The idea is that we all have something that we can modify in the way we eat. The help that we, as dieticians can offer to our patients, is that of being able to translate ‘scientific’ recommendations into specific steps that can be carried out to modify or improve our diet and not turn this into a diet that becomes a restriction. The idea is to follow some steps that imply that we become aware, in order to help us modify our eating behaviour in a direction that leads us to satisfy our motivation.
Here are some suggested steps to make towards achieving a change in your eating behaviour, when faced with dietary recommendations.
1. Find your motivator. Clearly write down what motivates you to want to make a change in your diet. Without a motivator, you can never continue with the change you want or need to make for health.
2. Decide which of the recommendations to improve your diet you want to carry out. Choose one or two. If you try to do all of them, you will become very frustrated when you can´t carry them out. Baby steps.
· Say you choose: "Consume fresh food: fruits, vegetables, whole grains, legumes and seeds."
· I will eat legumes (beans, chick peas, lentils, beans) every day.
3. Choose a simple action that you can do daily.
• Plan a weekly menu containing a different legume every day.
• Be sure to buy a variety of legumes to have in your pantry.
4. Plan when and where you are going to carry out the chosen action.
• I will eat a legume every day at lunch.
5. Every time you reach that particular time (lunch time in this case) or that place, carry out the action.
• Eat your legume during lunch every day (and prepare lentils, beans, beans, chickpeas in advance and in different ways).
6. Ignore myths. e.g. that habits change in 21 days; they don’t, it takes about 10 weeks to make a change, achieve a change and form a new habit.
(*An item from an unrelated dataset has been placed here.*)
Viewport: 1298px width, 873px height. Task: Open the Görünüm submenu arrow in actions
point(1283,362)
• Monitor your progress. Write down on a calendar if you ate what you set yourself to achieve every day.
• If you notice that you are not carrying out what you set out to do, modify your actions.
o Example: Find new recipes with different legumes, ask a friend for recipes, ask others in your family to help you carry out your purpose
7. Repeat, repeat, repeat the action. Only repetition will lead you to change your habits.
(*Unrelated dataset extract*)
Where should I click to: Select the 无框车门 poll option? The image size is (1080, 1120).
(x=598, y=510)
• Be consistent. It takes effort and brings its benefits. Remember what your motivator was. Eating legumes at mealtime can lead you to stop eating so much meat.
8. Congratulations, the isolation period can help you make a beneficial change for your health!
Changing our way of eating requires us to become aware of what we eat and how we eat, it is a journey towards self-knowledge and better physical and mental wellbeing. I invite you to take this journey with me.
References:
Gardner CD. Tailoring dietary approaches for weight loss. Int J Obes Suppl [Internet]. 2012;2(S1):S11–5. Available from: http://dx.doi.org/10.1038/ijosup.2012.4
Gardner B, Lally P, Wardle J. Making health habitual: The psychology of “habit-formation” and general practice. Br J Gen Pract. 2012;62(605):664–6.